┌──

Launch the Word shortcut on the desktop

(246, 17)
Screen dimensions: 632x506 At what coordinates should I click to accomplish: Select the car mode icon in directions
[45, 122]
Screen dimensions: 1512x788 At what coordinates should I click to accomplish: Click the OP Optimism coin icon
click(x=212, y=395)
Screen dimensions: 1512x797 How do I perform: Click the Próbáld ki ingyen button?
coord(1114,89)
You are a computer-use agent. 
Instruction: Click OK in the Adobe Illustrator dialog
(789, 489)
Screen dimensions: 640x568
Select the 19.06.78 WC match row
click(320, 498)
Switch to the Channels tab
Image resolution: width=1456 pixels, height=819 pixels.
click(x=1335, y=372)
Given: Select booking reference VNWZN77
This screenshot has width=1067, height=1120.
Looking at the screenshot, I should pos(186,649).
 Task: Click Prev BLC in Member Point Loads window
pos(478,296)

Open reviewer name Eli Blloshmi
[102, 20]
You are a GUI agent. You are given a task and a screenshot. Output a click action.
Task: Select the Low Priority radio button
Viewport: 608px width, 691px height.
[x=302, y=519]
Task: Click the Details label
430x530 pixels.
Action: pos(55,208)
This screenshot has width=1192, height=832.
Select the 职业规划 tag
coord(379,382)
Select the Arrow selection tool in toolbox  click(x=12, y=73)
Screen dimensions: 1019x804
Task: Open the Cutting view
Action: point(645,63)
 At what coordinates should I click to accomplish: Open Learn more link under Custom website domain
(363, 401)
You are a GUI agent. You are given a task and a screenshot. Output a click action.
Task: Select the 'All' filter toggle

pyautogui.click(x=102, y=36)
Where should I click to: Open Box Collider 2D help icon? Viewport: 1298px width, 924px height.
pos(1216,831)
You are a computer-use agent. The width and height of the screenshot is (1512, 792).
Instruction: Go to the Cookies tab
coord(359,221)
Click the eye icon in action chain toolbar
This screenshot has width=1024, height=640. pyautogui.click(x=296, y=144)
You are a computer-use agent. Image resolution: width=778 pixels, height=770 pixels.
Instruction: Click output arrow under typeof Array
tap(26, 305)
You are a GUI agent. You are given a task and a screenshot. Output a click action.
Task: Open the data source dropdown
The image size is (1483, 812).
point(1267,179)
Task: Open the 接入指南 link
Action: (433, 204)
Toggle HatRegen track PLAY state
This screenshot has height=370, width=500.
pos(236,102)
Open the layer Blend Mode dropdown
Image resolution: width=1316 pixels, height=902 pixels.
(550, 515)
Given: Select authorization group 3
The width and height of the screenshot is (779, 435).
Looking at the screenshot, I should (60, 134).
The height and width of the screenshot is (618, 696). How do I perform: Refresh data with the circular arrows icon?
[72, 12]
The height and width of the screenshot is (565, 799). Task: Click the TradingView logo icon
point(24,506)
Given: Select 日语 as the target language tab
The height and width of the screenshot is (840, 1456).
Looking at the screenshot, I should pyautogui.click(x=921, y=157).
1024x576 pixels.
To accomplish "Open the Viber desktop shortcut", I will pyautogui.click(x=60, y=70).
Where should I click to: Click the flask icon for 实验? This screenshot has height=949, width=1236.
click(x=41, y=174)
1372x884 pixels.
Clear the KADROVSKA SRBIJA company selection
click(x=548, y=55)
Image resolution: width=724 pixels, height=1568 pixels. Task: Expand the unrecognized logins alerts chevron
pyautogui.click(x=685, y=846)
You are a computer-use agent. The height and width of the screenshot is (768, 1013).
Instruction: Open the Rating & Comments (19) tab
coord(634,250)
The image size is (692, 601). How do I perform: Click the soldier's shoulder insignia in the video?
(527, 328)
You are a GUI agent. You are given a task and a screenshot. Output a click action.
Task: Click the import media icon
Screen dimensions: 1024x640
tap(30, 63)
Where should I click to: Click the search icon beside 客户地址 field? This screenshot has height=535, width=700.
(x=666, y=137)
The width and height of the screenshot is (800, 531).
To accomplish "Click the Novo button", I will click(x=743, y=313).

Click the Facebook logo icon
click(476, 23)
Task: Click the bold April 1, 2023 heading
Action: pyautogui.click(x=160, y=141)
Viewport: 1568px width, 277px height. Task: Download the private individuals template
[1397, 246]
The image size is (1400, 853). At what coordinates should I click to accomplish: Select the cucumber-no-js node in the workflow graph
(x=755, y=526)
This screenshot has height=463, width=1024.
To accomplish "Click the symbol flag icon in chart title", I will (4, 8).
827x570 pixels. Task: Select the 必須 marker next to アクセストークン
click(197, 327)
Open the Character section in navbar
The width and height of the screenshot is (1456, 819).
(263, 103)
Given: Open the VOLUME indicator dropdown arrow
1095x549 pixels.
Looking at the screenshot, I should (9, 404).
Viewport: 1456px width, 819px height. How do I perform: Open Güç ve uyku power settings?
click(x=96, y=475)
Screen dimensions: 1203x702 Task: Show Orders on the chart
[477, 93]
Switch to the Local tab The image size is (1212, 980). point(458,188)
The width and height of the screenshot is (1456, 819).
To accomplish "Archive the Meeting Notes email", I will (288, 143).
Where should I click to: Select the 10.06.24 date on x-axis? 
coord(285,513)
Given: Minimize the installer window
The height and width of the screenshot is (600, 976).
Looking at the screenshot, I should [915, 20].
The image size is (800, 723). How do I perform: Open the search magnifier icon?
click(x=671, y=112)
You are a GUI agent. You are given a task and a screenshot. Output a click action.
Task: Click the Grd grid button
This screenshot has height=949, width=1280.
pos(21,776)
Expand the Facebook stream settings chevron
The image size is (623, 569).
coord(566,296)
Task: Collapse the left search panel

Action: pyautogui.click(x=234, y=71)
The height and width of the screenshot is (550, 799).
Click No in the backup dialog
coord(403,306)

└──

» **WHAT TO PRODUCE**
Copy out all of the lines above, substituting "desktop assistant" for each occurrence of "computer-use agent" and leaving everything else untouched.

» **ANSWER TO THE EXERCISE**
Launch the Word shortcut on the desktop

(246, 17)
Screen dimensions: 632x506 At what coordinates should I click to accomplish: Select the car mode icon in directions
[45, 122]
Screen dimensions: 1512x788 At what coordinates should I click to accomplish: Click the OP Optimism coin icon
click(x=212, y=395)
Screen dimensions: 1512x797 How do I perform: Click the Próbáld ki ingyen button?
coord(1114,89)
You are a desktop assistant. 
Instruction: Click OK in the Adobe Illustrator dialog
(789, 489)
Screen dimensions: 640x568
Select the 19.06.78 WC match row
click(320, 498)
Switch to the Channels tab
Image resolution: width=1456 pixels, height=819 pixels.
click(x=1335, y=372)
Given: Select booking reference VNWZN77
This screenshot has width=1067, height=1120.
Looking at the screenshot, I should pos(186,649).
 Task: Click Prev BLC in Member Point Loads window
pos(478,296)

Open reviewer name Eli Blloshmi
[102, 20]
You are a GUI agent. You are given a task and a screenshot. Output a click action.
Task: Select the Low Priority radio button
Viewport: 608px width, 691px height.
[x=302, y=519]
Task: Click the Details label
430x530 pixels.
Action: pos(55,208)
This screenshot has width=1192, height=832.
Select the 职业规划 tag
coord(379,382)
Select the Arrow selection tool in toolbox  click(x=12, y=73)
Screen dimensions: 1019x804
Task: Open the Cutting view
Action: point(645,63)
 At what coordinates should I click to accomplish: Open Learn more link under Custom website domain
(363, 401)
You are a GUI agent. You are given a task and a screenshot. Output a click action.
Task: Select the 'All' filter toggle

pyautogui.click(x=102, y=36)
Where should I click to: Open Box Collider 2D help icon? Viewport: 1298px width, 924px height.
pos(1216,831)
You are a desktop assistant. The width and height of the screenshot is (1512, 792).
Instruction: Go to the Cookies tab
coord(359,221)
Click the eye icon in action chain toolbar
This screenshot has width=1024, height=640. pyautogui.click(x=296, y=144)
You are a desktop assistant. Image resolution: width=778 pixels, height=770 pixels.
Instruction: Click output arrow under typeof Array
tap(26, 305)
You are a GUI agent. You are given a task and a screenshot. Output a click action.
Task: Open the data source dropdown
The image size is (1483, 812).
point(1267,179)
Task: Open the 接入指南 link
Action: (433, 204)
Toggle HatRegen track PLAY state
This screenshot has height=370, width=500.
pos(236,102)
Open the layer Blend Mode dropdown
Image resolution: width=1316 pixels, height=902 pixels.
(550, 515)
Given: Select authorization group 3
The width and height of the screenshot is (779, 435).
Looking at the screenshot, I should (60, 134).
The height and width of the screenshot is (618, 696). How do I perform: Refresh data with the circular arrows icon?
[72, 12]
The height and width of the screenshot is (565, 799). Task: Click the TradingView logo icon
point(24,506)
Given: Select 日语 as the target language tab
The height and width of the screenshot is (840, 1456).
Looking at the screenshot, I should pyautogui.click(x=921, y=157).
1024x576 pixels.
To accomplish "Open the Viber desktop shortcut", I will pyautogui.click(x=60, y=70).
Where should I click to: Click the flask icon for 实验? This screenshot has height=949, width=1236.
click(x=41, y=174)
1372x884 pixels.
Clear the KADROVSKA SRBIJA company selection
click(x=548, y=55)
Image resolution: width=724 pixels, height=1568 pixels. Task: Expand the unrecognized logins alerts chevron
pyautogui.click(x=685, y=846)
You are a desktop assistant. The height and width of the screenshot is (768, 1013).
Instruction: Open the Rating & Comments (19) tab
coord(634,250)
The image size is (692, 601). How do I perform: Click the soldier's shoulder insignia in the video?
(527, 328)
You are a GUI agent. You are given a task and a screenshot. Output a click action.
Task: Click the import media icon
Screen dimensions: 1024x640
tap(30, 63)
Where should I click to: Click the search icon beside 客户地址 field? This screenshot has height=535, width=700.
(x=666, y=137)
The width and height of the screenshot is (800, 531).
To accomplish "Click the Novo button", I will click(x=743, y=313).

Click the Facebook logo icon
click(476, 23)
Task: Click the bold April 1, 2023 heading
Action: pyautogui.click(x=160, y=141)
Viewport: 1568px width, 277px height. Task: Download the private individuals template
[1397, 246]
The image size is (1400, 853). At what coordinates should I click to accomplish: Select the cucumber-no-js node in the workflow graph
(x=755, y=526)
This screenshot has height=463, width=1024.
To accomplish "Click the symbol flag icon in chart title", I will (4, 8).
827x570 pixels. Task: Select the 必須 marker next to アクセストークン
click(197, 327)
Open the Character section in navbar
The width and height of the screenshot is (1456, 819).
(263, 103)
Given: Open the VOLUME indicator dropdown arrow
1095x549 pixels.
Looking at the screenshot, I should (9, 404).
Viewport: 1456px width, 819px height. How do I perform: Open Güç ve uyku power settings?
click(x=96, y=475)
Screen dimensions: 1203x702 Task: Show Orders on the chart
[477, 93]
Switch to the Local tab The image size is (1212, 980). point(458,188)
The width and height of the screenshot is (1456, 819).
To accomplish "Archive the Meeting Notes email", I will (288, 143).
Where should I click to: Select the 10.06.24 date on x-axis? 
coord(285,513)
Given: Minimize the installer window
The height and width of the screenshot is (600, 976).
Looking at the screenshot, I should [915, 20].
The image size is (800, 723). How do I perform: Open the search magnifier icon?
click(x=671, y=112)
You are a GUI agent. You are given a task and a screenshot. Output a click action.
Task: Click the Grd grid button
This screenshot has height=949, width=1280.
pos(21,776)
Expand the Facebook stream settings chevron
The image size is (623, 569).
coord(566,296)
Task: Collapse the left search panel

Action: pyautogui.click(x=234, y=71)
The height and width of the screenshot is (550, 799).
Click No in the backup dialog
coord(403,306)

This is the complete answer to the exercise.